Average crypto trading volume more than doubled across centralized exchanges like Binance, Kraken, and Coinbase in November.
Following Donald Trump’s re-election, data revealed a significant surge in crypto spot and derivative trading volumes on several digital asset platforms. South Korea’s Upbit emerged as last month’s top performer, with a 386% increase in crypto spot trading volume. BitMart and Bitfinex also saw substantial growth, recording increases of 242% and 218%, respectively.
Binance’s trading volume grew by 131%, reaching nearly $1 trillion in November, while Coinbase nearly tripled its spot trading numbers with a 189% spike in user activity. Website traffic further indicated a return of retail demand, with Crypto.com, Coinbase, and Upbit experiencing traffic increases of over 82%.
In November, professional traders and speculators poured more capital into derivatives than in October. Derivatives, which are financial products based on the value of other assets, saw a threefold increase in perpetual contract trading on platforms like MEXC, Kraken, and Deribit, a top-five derivatives exchange according to CoinMarketCap.

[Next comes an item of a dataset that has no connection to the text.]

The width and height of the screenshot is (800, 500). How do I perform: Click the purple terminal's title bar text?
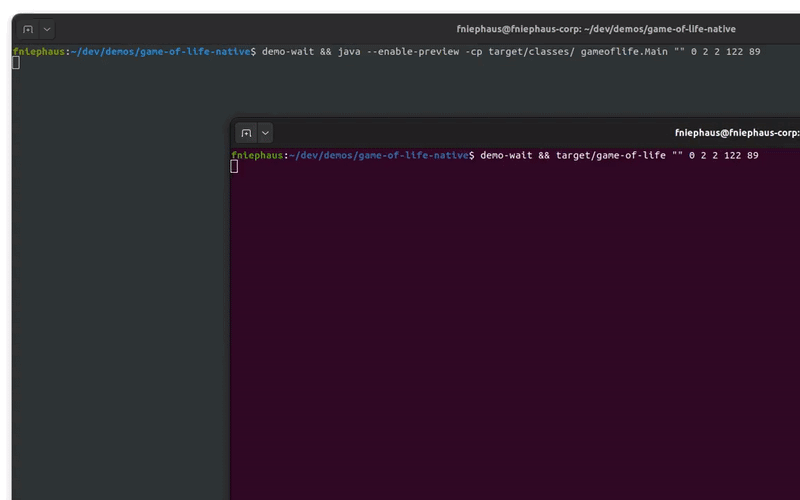pyautogui.click(x=736, y=133)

Confirmed increments in crypto spot trading, digital asset derivatives volume, and exchange website traffic affirmed the palpable bullish momentum noted after the U.S. general elections. Renewed crypto trading translated to huge capital inflows in crypto majors like Bitcoin (BTC), Ethereum (ETH), Solana (SOL), Ripple (XRP), and Binance Coin (BNB), to mention a few.
Stablecoin circulating supply crossed $200 billion, grown by demand for fiat-pegged tokens issued by firms like Tether (USDT) and Circle (USDC).
The total crypto market rose above $3.2 trillion for the first time last month as Bitcoin broke into the six-figure club and usurped legacy assets like Silver. Crypto markets were undaunted by profit-taking after Bitcoin hit a new all-time high in early December. Indeed, the total digital asset market settled at around $3.6 trillion amid broad cryptocurrency recoveries.